So you want to get in touch with your divine feminine witchy wiles despite the fact that a majority of your wardrobe is from Fancy Gap? It may seem challenging, but it’s not impossible. With a little work and even littler self-reflection, you too can call yourself a witch even though you shop at Madewell. Here’s how:
It makes sense that as a presumably white (witch/Madewell combo skews caucasian) woman, you’d rather identify as the daughter of the witches they couldn’t burn instead of the daughter of the oppressed women who ultimately aligned themselves with white supremacy and patriarchy to retain their status in society. So rewrite history on a broad as well as personal level. Claim that you have a keen sense of your past lives, and know you were a pagan medicine woman in 13th century Ireland, so it therefore makes sense that you now consider yourself a witch even though you’re wearing a t-shirt and loose jean shorts combo that collectively cost over $200.
Buy more candles.
If you’re ready to harness the power of your inner magick, then use the great and powerful element Fire by purchasing some more scented candles for your apartment. And yes, they sell them at Madewell, so you don’t even have to make two stops. We’re not really sure what bergamot and neroli are, but they sound like they could be part of a witch’s elixir…your inner sorceress is growing stronger by the minute. And all in an outfit that says, “My work is art world-adjacent, but I am straight.”

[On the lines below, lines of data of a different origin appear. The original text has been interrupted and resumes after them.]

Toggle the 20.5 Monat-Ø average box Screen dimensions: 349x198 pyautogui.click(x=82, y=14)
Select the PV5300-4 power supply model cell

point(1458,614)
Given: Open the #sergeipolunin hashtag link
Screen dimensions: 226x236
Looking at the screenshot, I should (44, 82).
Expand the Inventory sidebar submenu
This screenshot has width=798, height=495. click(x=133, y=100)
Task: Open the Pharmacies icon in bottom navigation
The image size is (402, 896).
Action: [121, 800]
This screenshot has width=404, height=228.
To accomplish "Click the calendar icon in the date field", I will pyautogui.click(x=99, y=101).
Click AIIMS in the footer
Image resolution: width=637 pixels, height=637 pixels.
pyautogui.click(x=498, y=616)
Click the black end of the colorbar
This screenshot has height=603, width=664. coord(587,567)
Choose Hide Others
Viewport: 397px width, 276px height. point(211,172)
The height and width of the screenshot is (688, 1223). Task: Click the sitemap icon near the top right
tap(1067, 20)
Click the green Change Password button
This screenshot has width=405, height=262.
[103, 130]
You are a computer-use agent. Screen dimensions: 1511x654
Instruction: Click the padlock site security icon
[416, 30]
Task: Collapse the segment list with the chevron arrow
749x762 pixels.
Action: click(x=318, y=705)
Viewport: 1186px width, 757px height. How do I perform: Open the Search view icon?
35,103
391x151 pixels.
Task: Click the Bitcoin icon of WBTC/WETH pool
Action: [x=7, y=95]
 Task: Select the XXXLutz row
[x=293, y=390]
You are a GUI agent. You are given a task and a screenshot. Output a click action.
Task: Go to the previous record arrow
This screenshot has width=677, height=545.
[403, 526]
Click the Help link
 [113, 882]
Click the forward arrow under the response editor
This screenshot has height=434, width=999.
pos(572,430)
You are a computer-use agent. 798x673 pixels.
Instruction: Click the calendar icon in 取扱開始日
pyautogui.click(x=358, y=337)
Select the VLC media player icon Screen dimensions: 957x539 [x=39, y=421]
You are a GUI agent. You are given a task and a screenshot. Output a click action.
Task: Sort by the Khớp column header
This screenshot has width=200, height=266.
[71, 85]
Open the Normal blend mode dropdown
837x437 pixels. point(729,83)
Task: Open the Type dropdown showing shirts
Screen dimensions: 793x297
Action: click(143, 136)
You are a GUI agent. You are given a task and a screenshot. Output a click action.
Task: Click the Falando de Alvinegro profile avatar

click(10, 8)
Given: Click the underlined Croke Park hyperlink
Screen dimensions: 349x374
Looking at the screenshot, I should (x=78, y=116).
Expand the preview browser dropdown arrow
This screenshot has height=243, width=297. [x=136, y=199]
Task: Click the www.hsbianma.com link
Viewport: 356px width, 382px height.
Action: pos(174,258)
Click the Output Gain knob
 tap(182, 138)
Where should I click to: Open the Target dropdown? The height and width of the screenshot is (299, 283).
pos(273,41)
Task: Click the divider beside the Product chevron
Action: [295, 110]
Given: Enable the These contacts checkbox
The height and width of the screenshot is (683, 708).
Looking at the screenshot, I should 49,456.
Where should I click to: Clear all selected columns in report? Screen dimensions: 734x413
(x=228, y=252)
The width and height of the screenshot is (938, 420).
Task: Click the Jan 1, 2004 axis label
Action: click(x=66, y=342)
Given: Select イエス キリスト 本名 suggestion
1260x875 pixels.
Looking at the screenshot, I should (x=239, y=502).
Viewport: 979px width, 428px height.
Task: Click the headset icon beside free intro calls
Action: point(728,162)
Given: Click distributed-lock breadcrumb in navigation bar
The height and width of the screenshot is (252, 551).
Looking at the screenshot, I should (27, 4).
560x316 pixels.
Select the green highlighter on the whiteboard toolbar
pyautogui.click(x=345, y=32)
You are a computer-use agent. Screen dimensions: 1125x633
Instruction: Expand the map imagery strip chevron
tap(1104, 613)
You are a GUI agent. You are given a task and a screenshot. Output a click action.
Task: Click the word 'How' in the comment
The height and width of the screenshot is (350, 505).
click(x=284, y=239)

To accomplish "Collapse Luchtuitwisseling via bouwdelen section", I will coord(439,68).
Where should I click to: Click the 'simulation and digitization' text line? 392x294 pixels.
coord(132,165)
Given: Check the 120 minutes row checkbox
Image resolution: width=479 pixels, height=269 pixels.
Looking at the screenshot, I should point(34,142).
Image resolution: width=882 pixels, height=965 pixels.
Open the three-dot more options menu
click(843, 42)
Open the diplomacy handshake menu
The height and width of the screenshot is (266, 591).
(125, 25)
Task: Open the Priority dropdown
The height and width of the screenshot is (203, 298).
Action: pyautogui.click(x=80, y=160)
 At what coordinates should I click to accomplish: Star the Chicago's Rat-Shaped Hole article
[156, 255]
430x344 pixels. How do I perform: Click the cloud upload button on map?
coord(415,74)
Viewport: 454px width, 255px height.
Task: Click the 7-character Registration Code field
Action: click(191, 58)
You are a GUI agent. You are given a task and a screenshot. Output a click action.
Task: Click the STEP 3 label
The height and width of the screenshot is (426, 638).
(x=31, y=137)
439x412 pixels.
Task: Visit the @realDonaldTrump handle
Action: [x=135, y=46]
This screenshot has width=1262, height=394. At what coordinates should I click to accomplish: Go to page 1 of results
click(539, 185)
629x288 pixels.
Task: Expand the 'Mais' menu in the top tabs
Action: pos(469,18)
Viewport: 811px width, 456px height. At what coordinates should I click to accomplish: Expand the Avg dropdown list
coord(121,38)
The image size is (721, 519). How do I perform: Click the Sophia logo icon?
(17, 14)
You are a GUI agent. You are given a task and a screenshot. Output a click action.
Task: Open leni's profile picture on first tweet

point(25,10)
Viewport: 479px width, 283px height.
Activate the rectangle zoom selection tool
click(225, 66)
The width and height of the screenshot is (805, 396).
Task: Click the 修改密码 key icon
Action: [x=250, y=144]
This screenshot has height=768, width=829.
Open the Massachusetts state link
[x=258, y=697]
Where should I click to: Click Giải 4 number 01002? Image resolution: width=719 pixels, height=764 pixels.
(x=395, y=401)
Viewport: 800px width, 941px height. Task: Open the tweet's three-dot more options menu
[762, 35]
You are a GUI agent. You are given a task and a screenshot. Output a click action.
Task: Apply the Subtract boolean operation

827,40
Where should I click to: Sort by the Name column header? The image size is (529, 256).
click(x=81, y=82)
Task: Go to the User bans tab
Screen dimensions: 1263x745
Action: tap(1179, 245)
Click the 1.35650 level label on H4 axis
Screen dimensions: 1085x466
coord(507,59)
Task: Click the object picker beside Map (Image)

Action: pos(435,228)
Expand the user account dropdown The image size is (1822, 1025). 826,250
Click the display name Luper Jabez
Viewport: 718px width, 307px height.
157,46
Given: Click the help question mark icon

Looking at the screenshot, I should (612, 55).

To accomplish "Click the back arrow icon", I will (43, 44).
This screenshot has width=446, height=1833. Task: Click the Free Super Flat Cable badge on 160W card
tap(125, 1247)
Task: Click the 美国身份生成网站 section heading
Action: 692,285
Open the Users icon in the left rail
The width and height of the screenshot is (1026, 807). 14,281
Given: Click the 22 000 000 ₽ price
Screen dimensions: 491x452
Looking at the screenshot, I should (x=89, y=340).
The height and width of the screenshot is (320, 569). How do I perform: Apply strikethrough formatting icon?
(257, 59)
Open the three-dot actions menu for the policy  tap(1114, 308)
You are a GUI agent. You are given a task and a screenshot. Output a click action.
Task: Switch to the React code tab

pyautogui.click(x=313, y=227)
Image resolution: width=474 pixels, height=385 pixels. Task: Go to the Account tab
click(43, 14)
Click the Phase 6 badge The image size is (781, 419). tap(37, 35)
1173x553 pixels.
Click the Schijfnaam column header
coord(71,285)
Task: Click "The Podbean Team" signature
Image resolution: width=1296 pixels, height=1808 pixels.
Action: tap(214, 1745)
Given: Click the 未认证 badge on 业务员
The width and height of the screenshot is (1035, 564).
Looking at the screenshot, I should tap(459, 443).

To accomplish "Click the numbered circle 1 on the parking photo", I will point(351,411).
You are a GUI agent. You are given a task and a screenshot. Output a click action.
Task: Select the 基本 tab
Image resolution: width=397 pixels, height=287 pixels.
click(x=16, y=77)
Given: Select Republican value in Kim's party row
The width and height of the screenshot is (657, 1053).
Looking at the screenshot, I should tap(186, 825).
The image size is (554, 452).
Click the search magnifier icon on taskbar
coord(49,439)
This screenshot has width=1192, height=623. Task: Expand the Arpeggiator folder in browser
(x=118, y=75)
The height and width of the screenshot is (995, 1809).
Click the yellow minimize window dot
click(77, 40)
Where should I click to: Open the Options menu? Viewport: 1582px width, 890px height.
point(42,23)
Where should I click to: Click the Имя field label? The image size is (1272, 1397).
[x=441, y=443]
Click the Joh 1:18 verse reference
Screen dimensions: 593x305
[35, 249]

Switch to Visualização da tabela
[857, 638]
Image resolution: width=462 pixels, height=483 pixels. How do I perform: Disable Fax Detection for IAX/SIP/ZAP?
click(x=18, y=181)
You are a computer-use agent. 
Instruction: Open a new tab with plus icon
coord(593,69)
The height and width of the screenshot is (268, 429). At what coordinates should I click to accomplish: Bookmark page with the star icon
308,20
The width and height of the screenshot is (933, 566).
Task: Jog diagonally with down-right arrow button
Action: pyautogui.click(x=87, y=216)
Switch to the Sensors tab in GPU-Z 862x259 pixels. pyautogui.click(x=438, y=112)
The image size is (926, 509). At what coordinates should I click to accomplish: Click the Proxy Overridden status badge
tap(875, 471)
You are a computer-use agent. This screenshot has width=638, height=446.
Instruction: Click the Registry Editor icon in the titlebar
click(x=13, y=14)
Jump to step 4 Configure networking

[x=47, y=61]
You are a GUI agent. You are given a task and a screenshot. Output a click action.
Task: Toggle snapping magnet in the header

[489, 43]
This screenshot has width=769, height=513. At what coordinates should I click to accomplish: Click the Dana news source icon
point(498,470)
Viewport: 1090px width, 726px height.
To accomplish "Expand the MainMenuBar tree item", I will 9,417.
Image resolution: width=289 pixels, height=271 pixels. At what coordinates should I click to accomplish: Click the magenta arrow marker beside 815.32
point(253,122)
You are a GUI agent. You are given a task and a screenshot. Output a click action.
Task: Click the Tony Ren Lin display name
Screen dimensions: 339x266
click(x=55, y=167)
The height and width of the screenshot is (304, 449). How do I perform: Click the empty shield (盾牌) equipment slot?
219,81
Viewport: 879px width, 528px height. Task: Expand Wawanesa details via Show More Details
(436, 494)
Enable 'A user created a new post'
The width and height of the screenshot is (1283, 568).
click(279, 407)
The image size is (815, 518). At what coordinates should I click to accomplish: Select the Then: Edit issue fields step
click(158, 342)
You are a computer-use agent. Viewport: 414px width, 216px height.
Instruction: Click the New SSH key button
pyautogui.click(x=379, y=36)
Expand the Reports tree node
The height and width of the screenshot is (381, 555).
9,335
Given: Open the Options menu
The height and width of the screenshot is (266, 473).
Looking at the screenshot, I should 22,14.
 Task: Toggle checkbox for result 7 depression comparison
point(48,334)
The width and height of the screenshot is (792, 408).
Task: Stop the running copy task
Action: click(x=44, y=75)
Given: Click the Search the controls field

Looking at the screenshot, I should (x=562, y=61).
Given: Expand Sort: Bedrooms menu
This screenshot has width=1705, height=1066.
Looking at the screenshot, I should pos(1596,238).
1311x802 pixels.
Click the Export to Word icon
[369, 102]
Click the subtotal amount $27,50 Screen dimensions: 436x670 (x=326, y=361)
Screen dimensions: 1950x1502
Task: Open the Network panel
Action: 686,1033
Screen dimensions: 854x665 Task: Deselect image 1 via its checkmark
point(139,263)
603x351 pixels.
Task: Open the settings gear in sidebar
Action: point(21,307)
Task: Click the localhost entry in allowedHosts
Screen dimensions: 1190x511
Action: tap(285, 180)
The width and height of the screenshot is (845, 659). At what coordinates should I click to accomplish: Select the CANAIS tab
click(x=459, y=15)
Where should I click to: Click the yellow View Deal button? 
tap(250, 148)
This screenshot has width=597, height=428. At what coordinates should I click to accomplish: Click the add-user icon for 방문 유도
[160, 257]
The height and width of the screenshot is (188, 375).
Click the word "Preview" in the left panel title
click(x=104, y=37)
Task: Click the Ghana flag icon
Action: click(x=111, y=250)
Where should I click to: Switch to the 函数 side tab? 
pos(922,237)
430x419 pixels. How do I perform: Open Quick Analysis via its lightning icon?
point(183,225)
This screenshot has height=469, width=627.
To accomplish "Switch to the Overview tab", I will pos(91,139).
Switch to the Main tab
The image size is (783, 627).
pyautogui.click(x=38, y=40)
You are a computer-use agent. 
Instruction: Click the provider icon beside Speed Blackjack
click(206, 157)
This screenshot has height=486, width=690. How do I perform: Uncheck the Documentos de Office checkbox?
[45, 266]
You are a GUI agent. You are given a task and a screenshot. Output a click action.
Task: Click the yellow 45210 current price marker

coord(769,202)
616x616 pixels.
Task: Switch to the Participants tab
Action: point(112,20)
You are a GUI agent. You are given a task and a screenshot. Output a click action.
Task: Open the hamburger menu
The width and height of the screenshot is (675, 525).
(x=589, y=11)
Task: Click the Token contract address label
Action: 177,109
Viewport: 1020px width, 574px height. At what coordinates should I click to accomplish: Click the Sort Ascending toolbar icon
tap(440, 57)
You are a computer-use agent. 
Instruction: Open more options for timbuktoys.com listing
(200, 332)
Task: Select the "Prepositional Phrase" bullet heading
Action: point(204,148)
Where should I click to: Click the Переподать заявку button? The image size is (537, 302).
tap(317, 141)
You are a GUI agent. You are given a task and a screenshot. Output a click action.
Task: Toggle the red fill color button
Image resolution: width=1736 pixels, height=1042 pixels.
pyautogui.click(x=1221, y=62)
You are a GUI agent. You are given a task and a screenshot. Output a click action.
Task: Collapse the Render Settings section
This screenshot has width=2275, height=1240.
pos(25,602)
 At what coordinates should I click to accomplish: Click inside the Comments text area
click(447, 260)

Say, “This is what they fought for” about nothing in particular.
Self-explanatory. You can also make this statement an IG caption for any image. Be sure to use moon and star emojis to ease people into your new identity.
Plant the seeds of dark enchantment with these approaches to calling yourself a witch even though you shop at a boring store whose labor practices you aren’t really aware of, but they must be pretty good because their stuff is so expensive yet simple? And who knows, maybe one day you’ll go full-blown Wiccan and start shopping at Free People!